A question about power button shutting down pc: I've had two BSODs in three days. I used the power button to shut down the pc and it shut down very fast. When I used power button to start computer I get the Windows screen saying it was shut down improperly and there is a critical kernel error in the Event Viewer. Is this from Windows shutting down the pc and presenting a BSOD, or did using the power button do this? (not that I had any choice).

Sincerely, Libra


dave
Premium,MVM
join:2000-05-04
not in ohio
kudos:8

Do you 'press and release' ?

Do you see a 'Windows shutting down' message? (I suppose this might not happen if the laptop cuts of screen power before....)


Libra
Premium
join:2003-08-06
USA
kudos:1

I did "press and release". I didn't see anything because I was looking at a BSOD screen which turned black when I pressed the power button.



Doctor Olds
I Need A Remedy For What's Ailing Me.
Premium,VIP
join:2001-04-19
1970 442 W30
kudos:18

said by Libra:

I did "press and release". I didn't see anything because I was looking at a BSOD screen which turned black when I pressed the power button.

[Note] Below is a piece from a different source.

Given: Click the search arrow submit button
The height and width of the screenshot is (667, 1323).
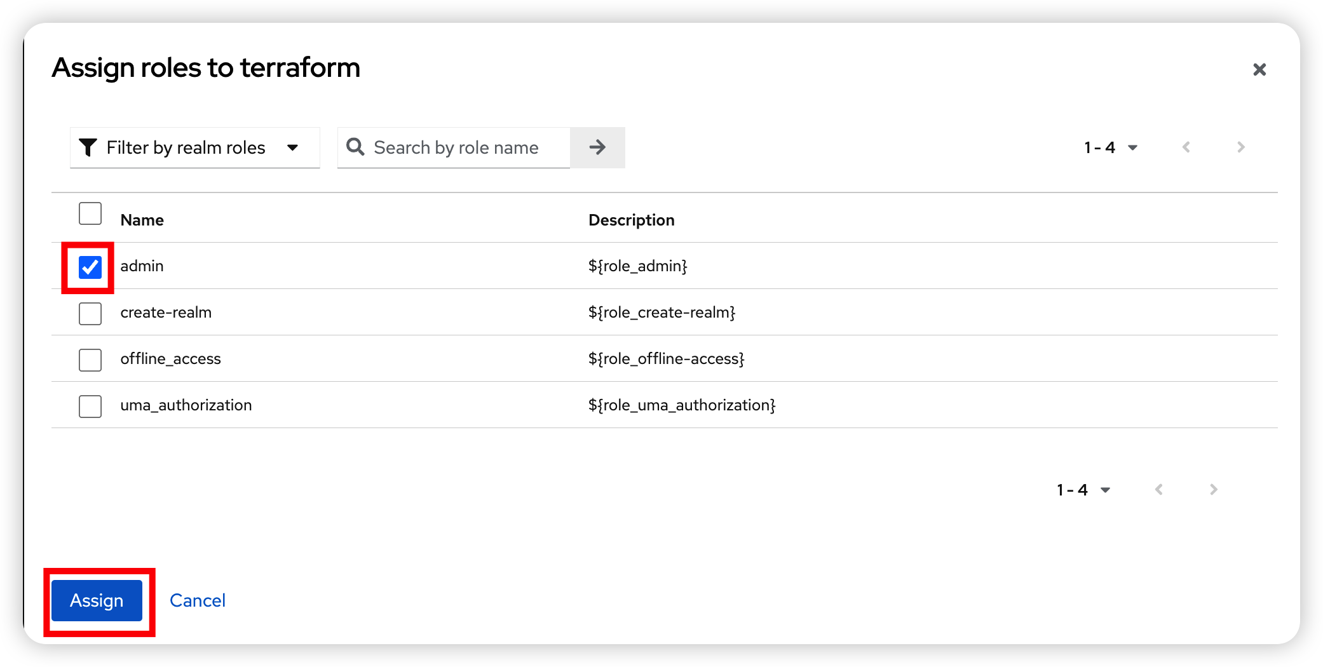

When you do that you then need to press "Tab, Tab, Enter" to get a Restart as this screen is hidden when the video has gone kaput.



--
What’s the point of owning a supercar if you can’t scare yourself stupid from time to time?

dave
Premium,MVM
join:2000-05-04
not in ohio
kudos:8

Not in my XP systems you didn't.

Power button = clean shutdown without user interaction.

I've got an old XP system in the basement, maybe I'll check it this weekend.



Dustyn
Premium
join:2003-02-26
Ontario, CAN
kudos:11
reply to Doctor Olds

said by Doctor Olds:

said by Libra:

I did "press and release". I didn't see anything because I was looking at a BSOD screen which turned black when I pressed the power button.

When you do that you then need to press "Tab, Tab, Enter" to get a Restart as this screen is hidden when the video has gone kaput.

»www.youtube.com/watch?v=gugbMw4LigY

Are you sure it's not to order a TAB?